25, 2024
Wall sculpture
Styrofoam, iron wire, metal, various plastics and engine oil
5 x 1,8 m
The black, three-dimensional work, entitled 25, is a dense formation of architecture, geometric structures, ruins of grids and stone and a flow of people winding through the construction. The work resembles a medieval altarpiece in its compression and superimposition — abstract yet concrete. Gintarė Sokelytė built it out of found materials, materials that the city itself produces, uses and leaves behind.
The artist attributes strong narrative value to each of her materials. Thus, the wall painting, like the human figures, is not painted with colour paint but blackened by the layered application of burnt engine oil. This toxic substance is a residual waste of industrial production — from engine combustion — a lubricating non-biodegradable oil that sticks to people’s skin.
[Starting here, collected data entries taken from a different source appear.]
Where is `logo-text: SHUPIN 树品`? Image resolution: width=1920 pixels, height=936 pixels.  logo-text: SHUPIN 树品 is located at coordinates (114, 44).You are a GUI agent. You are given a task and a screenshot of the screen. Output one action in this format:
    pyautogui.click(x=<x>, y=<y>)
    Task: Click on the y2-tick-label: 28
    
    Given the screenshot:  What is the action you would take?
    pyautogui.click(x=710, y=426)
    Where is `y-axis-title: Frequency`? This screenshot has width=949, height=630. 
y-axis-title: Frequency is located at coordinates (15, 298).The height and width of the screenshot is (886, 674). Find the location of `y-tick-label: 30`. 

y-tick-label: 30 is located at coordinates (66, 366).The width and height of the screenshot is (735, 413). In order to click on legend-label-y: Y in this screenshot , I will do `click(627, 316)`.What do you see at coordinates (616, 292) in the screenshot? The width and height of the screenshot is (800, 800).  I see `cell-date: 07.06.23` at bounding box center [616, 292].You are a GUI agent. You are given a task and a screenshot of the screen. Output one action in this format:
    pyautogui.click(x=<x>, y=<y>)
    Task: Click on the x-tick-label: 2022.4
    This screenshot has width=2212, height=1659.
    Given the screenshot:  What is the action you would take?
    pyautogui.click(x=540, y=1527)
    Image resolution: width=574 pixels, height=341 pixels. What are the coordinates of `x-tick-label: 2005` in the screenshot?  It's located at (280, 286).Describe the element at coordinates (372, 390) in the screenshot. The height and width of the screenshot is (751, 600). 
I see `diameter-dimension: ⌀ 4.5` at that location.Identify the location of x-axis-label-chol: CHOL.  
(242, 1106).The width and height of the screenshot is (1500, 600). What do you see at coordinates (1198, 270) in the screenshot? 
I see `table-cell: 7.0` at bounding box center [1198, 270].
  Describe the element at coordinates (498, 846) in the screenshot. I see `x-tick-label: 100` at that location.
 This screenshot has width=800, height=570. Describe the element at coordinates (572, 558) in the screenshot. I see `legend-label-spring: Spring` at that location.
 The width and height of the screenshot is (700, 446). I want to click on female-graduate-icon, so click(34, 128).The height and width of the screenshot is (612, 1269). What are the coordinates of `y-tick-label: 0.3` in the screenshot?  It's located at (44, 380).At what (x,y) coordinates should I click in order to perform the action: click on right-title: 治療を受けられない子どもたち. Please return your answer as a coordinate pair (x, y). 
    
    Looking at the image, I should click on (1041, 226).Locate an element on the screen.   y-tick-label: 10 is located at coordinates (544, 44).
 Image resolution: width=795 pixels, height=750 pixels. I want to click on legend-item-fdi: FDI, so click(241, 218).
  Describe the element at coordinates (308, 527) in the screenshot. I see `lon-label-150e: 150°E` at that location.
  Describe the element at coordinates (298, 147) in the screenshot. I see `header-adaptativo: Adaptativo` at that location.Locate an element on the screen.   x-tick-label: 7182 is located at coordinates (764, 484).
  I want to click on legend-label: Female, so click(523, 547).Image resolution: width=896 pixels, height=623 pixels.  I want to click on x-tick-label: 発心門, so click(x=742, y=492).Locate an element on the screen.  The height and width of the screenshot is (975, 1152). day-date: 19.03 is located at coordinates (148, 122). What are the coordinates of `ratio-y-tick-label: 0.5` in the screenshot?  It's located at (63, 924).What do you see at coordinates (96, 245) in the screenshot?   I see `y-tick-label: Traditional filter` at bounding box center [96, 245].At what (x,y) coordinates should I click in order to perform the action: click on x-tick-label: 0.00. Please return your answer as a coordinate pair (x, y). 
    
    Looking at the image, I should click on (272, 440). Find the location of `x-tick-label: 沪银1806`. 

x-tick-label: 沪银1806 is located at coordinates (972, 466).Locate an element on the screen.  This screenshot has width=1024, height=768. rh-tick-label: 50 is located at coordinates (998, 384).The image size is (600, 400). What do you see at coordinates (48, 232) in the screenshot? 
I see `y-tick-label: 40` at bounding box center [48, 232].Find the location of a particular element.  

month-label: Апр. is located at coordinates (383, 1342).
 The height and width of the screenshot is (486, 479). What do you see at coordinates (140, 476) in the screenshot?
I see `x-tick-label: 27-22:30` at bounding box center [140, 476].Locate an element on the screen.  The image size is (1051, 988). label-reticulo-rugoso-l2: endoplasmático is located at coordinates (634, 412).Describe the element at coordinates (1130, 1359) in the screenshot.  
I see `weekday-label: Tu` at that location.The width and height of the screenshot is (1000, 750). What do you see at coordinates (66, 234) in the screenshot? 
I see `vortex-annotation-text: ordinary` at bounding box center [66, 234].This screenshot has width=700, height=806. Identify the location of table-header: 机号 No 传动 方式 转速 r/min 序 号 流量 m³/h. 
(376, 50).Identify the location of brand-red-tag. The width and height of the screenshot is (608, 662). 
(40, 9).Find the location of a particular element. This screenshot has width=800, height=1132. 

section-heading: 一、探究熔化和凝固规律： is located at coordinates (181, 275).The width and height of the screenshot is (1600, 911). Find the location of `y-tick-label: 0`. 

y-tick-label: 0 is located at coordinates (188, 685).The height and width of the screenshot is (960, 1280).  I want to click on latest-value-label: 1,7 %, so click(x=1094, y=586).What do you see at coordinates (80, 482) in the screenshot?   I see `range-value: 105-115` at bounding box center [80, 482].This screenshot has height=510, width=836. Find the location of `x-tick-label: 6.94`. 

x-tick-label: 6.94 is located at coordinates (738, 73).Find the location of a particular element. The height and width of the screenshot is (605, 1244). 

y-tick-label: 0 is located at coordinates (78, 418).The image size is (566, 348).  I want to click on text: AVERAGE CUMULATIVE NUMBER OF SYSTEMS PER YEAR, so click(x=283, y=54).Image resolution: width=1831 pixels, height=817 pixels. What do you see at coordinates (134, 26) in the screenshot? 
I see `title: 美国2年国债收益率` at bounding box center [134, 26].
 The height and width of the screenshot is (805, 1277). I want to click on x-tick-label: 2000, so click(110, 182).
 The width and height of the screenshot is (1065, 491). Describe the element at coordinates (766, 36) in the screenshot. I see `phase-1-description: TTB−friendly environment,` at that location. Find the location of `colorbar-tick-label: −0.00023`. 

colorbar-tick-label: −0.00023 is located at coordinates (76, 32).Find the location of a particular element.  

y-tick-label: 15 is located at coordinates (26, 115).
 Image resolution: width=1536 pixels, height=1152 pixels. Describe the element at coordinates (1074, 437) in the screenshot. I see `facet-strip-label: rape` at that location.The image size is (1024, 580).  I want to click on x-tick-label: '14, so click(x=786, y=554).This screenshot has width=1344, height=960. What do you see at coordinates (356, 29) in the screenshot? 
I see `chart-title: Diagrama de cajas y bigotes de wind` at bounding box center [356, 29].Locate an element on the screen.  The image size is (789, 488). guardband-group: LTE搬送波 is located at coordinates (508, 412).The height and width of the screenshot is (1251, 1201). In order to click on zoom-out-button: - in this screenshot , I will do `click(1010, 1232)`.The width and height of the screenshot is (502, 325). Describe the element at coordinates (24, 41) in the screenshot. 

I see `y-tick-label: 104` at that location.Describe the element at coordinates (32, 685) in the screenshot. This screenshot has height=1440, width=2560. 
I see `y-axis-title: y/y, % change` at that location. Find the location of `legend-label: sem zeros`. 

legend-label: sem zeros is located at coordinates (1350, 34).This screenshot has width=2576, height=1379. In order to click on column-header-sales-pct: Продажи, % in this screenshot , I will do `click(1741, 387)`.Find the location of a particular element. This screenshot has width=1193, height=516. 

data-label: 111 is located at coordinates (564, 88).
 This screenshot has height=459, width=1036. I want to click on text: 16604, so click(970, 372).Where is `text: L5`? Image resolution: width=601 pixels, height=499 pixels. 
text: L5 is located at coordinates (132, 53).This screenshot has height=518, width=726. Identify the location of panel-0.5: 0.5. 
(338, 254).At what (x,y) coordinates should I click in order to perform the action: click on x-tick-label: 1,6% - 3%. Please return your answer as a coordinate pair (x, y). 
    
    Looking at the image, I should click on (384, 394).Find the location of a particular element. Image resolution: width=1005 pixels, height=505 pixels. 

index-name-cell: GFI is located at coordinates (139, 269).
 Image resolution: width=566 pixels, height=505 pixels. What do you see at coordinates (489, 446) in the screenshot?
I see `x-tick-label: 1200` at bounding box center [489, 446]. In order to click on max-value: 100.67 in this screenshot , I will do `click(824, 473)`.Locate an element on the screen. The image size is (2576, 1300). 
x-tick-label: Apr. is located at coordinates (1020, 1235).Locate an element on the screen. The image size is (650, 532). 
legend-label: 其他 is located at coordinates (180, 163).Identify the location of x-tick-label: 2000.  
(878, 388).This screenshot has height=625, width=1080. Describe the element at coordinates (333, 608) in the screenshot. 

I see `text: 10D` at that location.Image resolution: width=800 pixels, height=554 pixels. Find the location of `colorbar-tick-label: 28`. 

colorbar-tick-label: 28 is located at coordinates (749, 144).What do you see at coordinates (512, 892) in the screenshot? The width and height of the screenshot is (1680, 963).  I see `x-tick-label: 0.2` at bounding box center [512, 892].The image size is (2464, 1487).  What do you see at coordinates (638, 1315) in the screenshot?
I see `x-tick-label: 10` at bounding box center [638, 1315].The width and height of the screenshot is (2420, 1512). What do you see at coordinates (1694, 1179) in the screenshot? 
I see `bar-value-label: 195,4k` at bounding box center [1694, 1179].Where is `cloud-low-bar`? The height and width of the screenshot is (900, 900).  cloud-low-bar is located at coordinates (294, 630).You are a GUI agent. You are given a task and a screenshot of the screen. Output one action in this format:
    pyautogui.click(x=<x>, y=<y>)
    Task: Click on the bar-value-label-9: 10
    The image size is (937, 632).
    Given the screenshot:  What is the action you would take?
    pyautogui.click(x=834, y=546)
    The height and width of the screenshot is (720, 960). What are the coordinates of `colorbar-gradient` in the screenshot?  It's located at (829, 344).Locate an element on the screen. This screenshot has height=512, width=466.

Coal is also an intensely associative material for the artist. The material encompasses time itself — from the primeval age of its geological formation for over 350 million years. It was the catalyst for human energy production from ancient times to industrialisation in the age of machines, and then as a raw material and force behind toxic environmental impacts.
How does the past affect the present? How is the future already embedded in the present? For this exhibition at the Frankfurter Kunstverein, Gintarė Sokelytė has created a stunning and monumental world. Her pictorial spaces are experiential universes that trigger associations and know how to strike the viewer at the very core of their emotional depths. She thinks in images and works with her own references. Like Aby Warburg, she compiles her picture atlas — her Mnemosyne Atlas — from which she feeds her grand installations.
She is a seeker who strives to gain knowledge, to establish connections, to explore what holds the world, humanity and the eternity of time together at its core.